Paying Medical Bills in the United States

Abstract
IN THE COURSE of our nation's debate about health system reform, the discussion has frequently centered on the 38.9 million Americans who have no health insurance,1and the insecurity of millions more about their ability to maintain existing coverage in a time when health insurance and health care services costs are increasing rapidly. Indeed, a national survey of Americans conducted in the week following President Clinton's address about health care reform to Congress and the nation, 48% said the cost was their greatest concern about their health insurance, and 21% said they feared losing coverage or benefits.2In the same survey, one in five Americans (21%) indicated that their greatest concerns about health insurance coverage were related to the inadequacy of benefits they have, including gaps in coverage and lack of catastrophic or stop-loss provisions.2 These kind of data are somewhat frustrating for those concerned about the health care reform debate because they provide measures of who is theoretically at risk for financial catastrophe—people without insurance, without adequate insurance, or concerned about the costs of medical care and health insurance—without providing concrete information about who has actually experienced difficulty paying medical bills.
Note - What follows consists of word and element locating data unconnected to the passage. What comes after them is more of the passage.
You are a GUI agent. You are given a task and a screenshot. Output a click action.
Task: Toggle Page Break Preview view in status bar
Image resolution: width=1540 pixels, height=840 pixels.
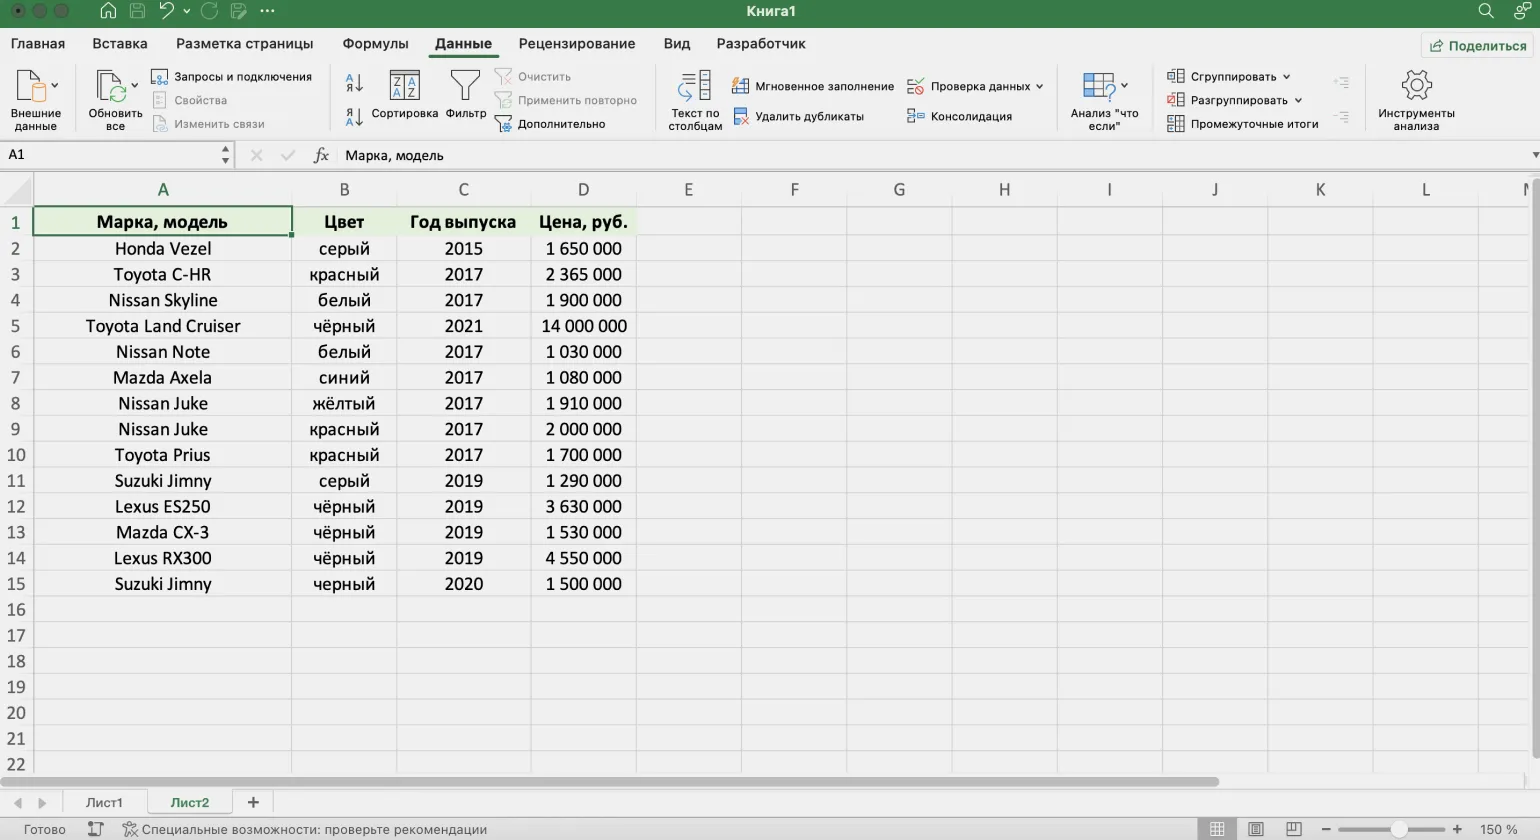pyautogui.click(x=1294, y=829)
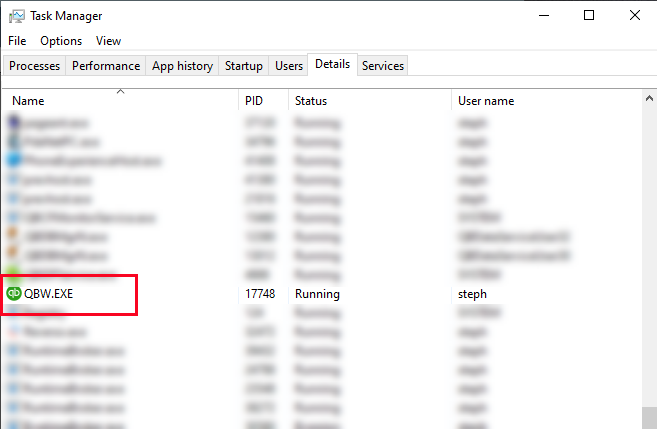Viewport: 657px width, 429px height.
Task: Click the QuickBooks icon beside QBW.EXE
Action: [x=14, y=294]
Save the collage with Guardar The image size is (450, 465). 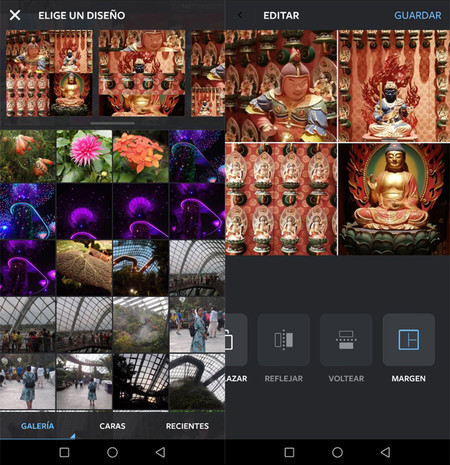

We have read the tragic stories of such individuals in newspapers and heard them presented to the Clintons in several health care forums, but we have yet to see detailed data about how many people in the United States are struggling to pay bills, and who they are. In this article, we use data from a recent national household survey of Americans to look directly, rather than at proxy measures, at who reports actual problems paying medical bills. We examine the insurance status of people in this group and, in addition, ask what other financial stresses they face and how they cope with the realities of illness and disability in their households.